Нетленный блеск венцов меня не изумлял;
Не диво было мне, что эти диадимы
Прошли ряды веков, все в целости хранимы.
В них рдело золото — прельстительный металл!
Он время соблазнит, и вечность он подкупит,
И та ему удел нетления уступит.
Но эта прядь волос… Ужели и она
Всевластной прелестью над временем сильна?

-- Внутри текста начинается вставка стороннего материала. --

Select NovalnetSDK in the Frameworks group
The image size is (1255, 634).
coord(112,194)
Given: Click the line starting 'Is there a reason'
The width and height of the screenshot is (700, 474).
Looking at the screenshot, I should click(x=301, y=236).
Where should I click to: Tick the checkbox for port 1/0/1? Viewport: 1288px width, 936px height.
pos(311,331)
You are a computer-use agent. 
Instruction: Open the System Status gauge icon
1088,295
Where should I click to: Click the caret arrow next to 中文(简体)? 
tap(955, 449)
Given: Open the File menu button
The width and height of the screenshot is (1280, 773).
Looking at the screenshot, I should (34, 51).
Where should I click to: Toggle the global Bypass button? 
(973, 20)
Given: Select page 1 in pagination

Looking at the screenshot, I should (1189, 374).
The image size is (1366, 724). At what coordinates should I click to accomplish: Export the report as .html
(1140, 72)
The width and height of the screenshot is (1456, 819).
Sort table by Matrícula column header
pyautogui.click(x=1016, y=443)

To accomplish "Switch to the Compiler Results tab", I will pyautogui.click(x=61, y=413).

И вечность жадная на этот дар прекрасной
Глядела издали с улыбкой сладострастной?
Где ж светлые глаза той дивной головы,
С которой волосы остались нам?.. Увы!
Глаза… они весь мир, быть может, обольщали,
Диктаторов, царей и консулов смущали,
Огни кровавых войн вздувая и туша,
Глаза, где было всё: свет, жизнь, любовь, душа,
Где лик небес сверкал, бессмертье пировало, —
О, дайте мне узреть хоть их волшебный след!
И тихо высказал осклабленный скелет
На жёлтом черепе два страшные провала.